Predictably, this has resulted in a lot of whiny complaints, but it’s not hard to imagine where those whiny complaints are coming from. What’s that? We can’t hear you.
The Legend of Zelda: Link’s Awakening
Proving that old maxim about the burned hand teaching best, this game lets you cheat, then never lets you forget it. If you steal something from the shop in Mabe Village, you won’t get caught by the shopkeeper (at least, not immediately), but the game will change your name to “THIEF”. Your shame is right there, spelled out in big capital letters for everybody – and you, you THIEF – to see. And if you go back to the shop for any reason, the shopkeeper will kill you instantly because you’re a nasty THIEF.
In an intriguing twist, stealing from the shop is also the only way to get 100% completion in the game, so you might as well just call yourself THIEF right from the start and get used to it.
Afterlife
Nobody said managing Heaven and Hell would be an easy job, and even the most dedicated deity is going to have to grapple with morally and ethically dubious decisions from time to time – like using a cheat code for extra cash when the holy vault is empty. Use it too much, though, and a Death Star will appear and destroy everything. Obviously.
Batman: Arkham Asylum
You can’t stop people from pirating a game, maybe, but you can stop those people from ever finishing it. Shortly after Batman: Arkham Asylum launched, the game’s support forum was inundated with reports that Batman’s glide ability wasn’t working. Turns out, it was a glitch intentionally built into the DRM, which only manifested in pirated copies of the game. Eidos’s response was elegantly subtle – “It’s not a bug in the game’s code, it’s a bug in your moral code.”
Serious Sam
No glide to glitch? No problem! Taking the Batman: Arkham Asylum gag to a whole new level of mega-lulz, Croteam deployed a gigantic, immortal pink scorpion… thing into pirated copies of the game, then sat back and enjoyed all the sanctimonious snivelling about pre-release testing and quality control.

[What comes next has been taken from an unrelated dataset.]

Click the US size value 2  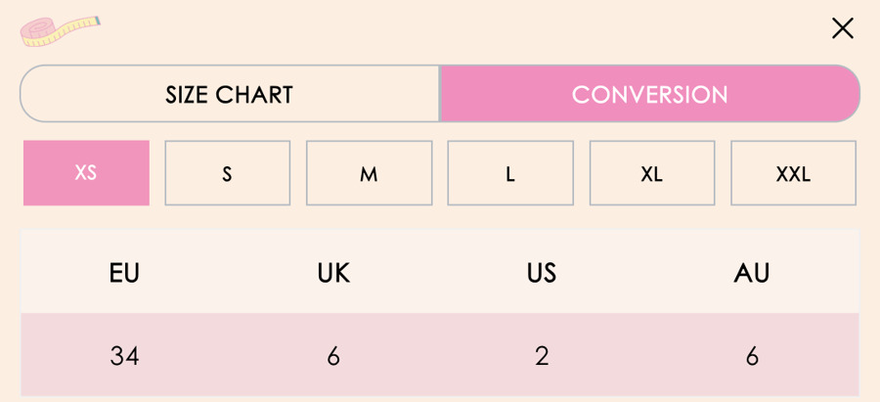click(x=542, y=356)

I MEAN, SERIOUSLY, IT’S LIKE DEVELOPERS ARE JUST IN IT FOR THE MONEY AND RELEASE GAMES BEFORE THEY’RE READY. LIKE, HOW DID NOBODY SEE THAT THERE’S A GIGANTIC, IMMORTAL PINK SCORPION… THING, LIKE, RIGHT THERE FROM THE BEGINNING OF THE GAME? I’M NEVER BUYING ANOTHER CROTEAM GAME EVER.
Team Fortress 2
Back when Team Fortress 2 was first in the transition from class-based FPS to real-time hat simulator, some players were using third-party idling applications to exploit the item drop system. Instead of banning those players for their unscrupulous behaviour, Valve put a shiny halo – The Cheater’s Lament – into everybody else’s inventory to wear as a testament to their resolute incorruptibility, while the others could only look on in wretched, weeping envy.
RuneScape
Like just about every other MMO ever, RuneScape has a problem with players using bots to level up their characters and grind gear when reality intrudes with inconvenient imperatives like sleep, work, and prison time for child neglect. So developer Jagex Games Studio came up with a cunning plan – player accounts found using bots were banished to a sort of purgatory court called Botany Bay, where their fates would be decided by player vote. Those fates include crushing by the great and terrible Claw of Justice, being devoured by an abyssal worm, and incineration.